THE METHOD TO BUILD IT: 

Max Effort Method 

 

PROTOCOL: 

Maximum load to be lifted for a 1 rep maximum with bilateral patterns

 

PROGRAMMING:

Build to a 1RM in the Rack Deadlift with 4-5:00 rest between heavy efforts.

TYPE OF STRENGTH

Strength-Speed

THE METHOD TO BUILD IT: 

Submaximal Effort Method 

 

PROTOCOL: 

Multiple rep max with bilateral patterns (loads about 90%)

 

PROGRAMMING:

Build to 3RM Front Squat resting 3-4:00 between sets.

TYPE OF STRENGTH

Power

THE METHOD TO BUILD IT: 

Olympic Weightlifting

 

PROTOCOL: 

Power Clean Cluster Sets - Loads around 80-85%*

 

PROGRAMMING:

1.1.1 (10s) x 3 sets @80-85% of 1RM Power Clean. Rest 3:00 between sets.  

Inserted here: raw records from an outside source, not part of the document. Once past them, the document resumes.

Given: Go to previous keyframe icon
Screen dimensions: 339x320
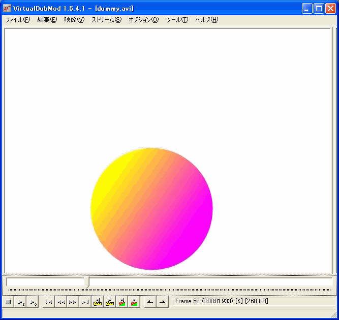Looking at the screenshot, I should (x=98, y=302).
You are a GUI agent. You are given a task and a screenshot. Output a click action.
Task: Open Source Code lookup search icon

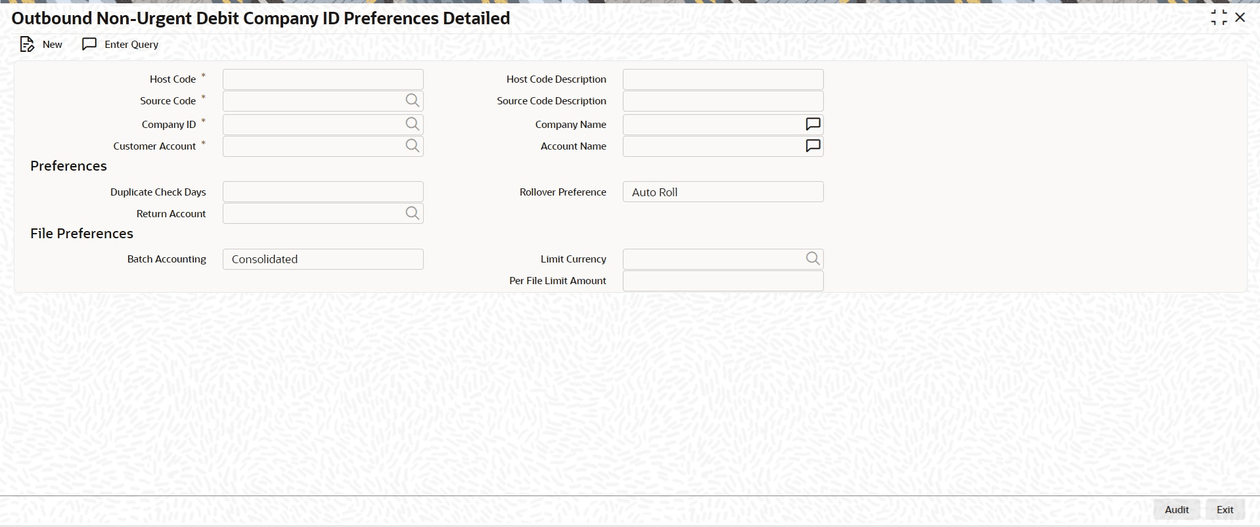click(x=412, y=100)
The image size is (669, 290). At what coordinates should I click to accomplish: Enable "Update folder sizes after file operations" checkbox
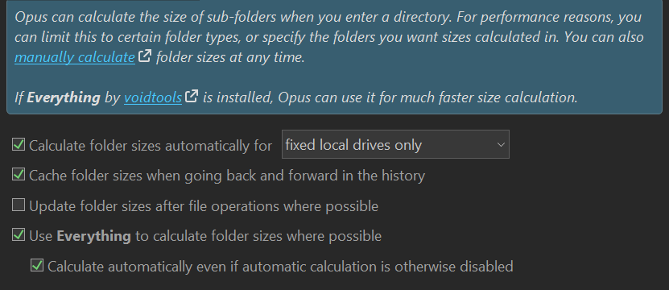(x=19, y=205)
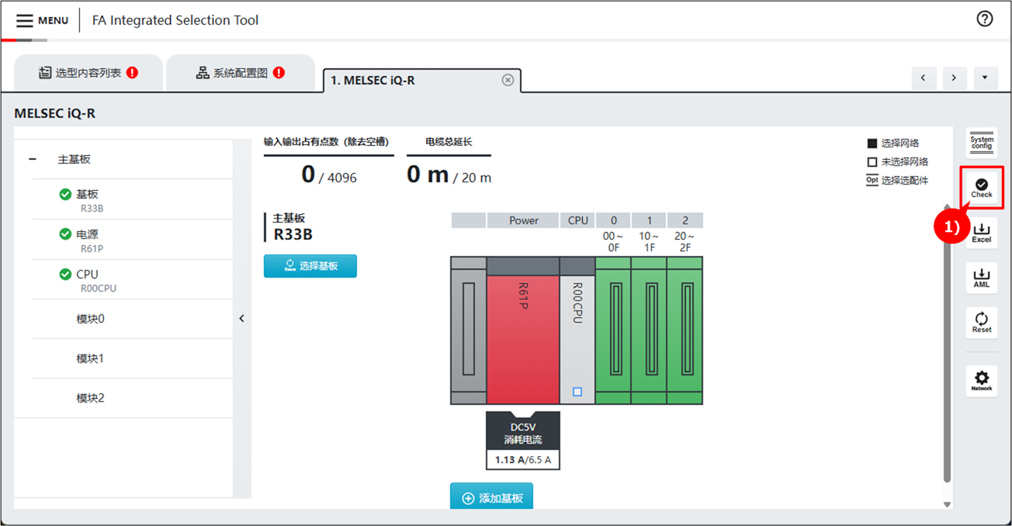The width and height of the screenshot is (1012, 526).
Task: Click the Reset icon in sidebar
Action: tap(981, 322)
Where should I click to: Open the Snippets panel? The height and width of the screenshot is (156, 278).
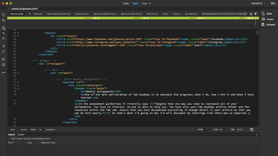click(271, 25)
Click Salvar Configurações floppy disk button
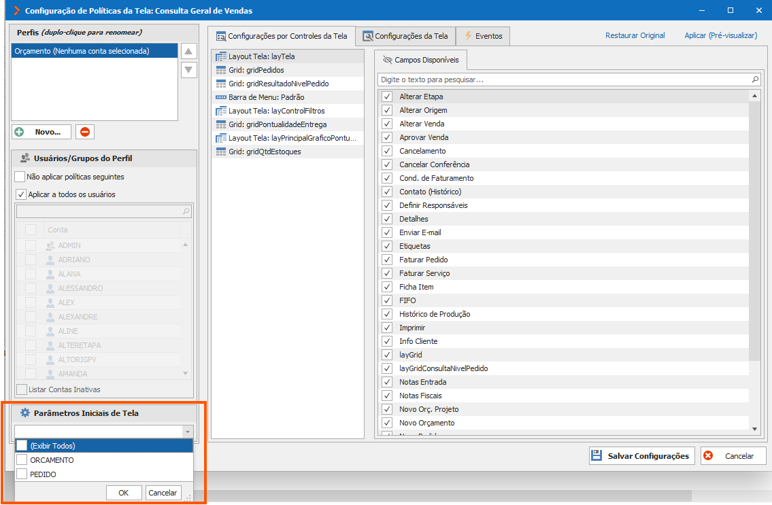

*A textbook will state 30-80% but depending on the variation you choose (Olympic lifts being a great choice), the percentage may be out of alignment so keeping things concise inline with other strengths listed here, think of power being the Olympic Lifts in the 80-85% of 1RM range.

TYPE OF STRENGTH

Speed Strength

THE METHOD TO BUILD IT: 

Dynamic Effort Method

 

PROTOCOL: 

Submaximal loads with the intent on moving with maximal bar velocity 

 

PROGRAMMING:

Safety Bar Box Squat: 8 x 3 @40% of 1RM + 25% band tension, every 60s.

TYPE OF STRENGTH

Speed

THE METHOD TO BUILD IT: 

Explosive Strength Method 

 

PROTOCOL: 

Power Clean Cluster Sets - Loads around 80-85%*Maximal Velocity utilizing plyometrics, sprints or jump variations with low resistance

 

PROGRAMMING:

Seated Dynamic Box Jumps: 8 x 3, every 60s.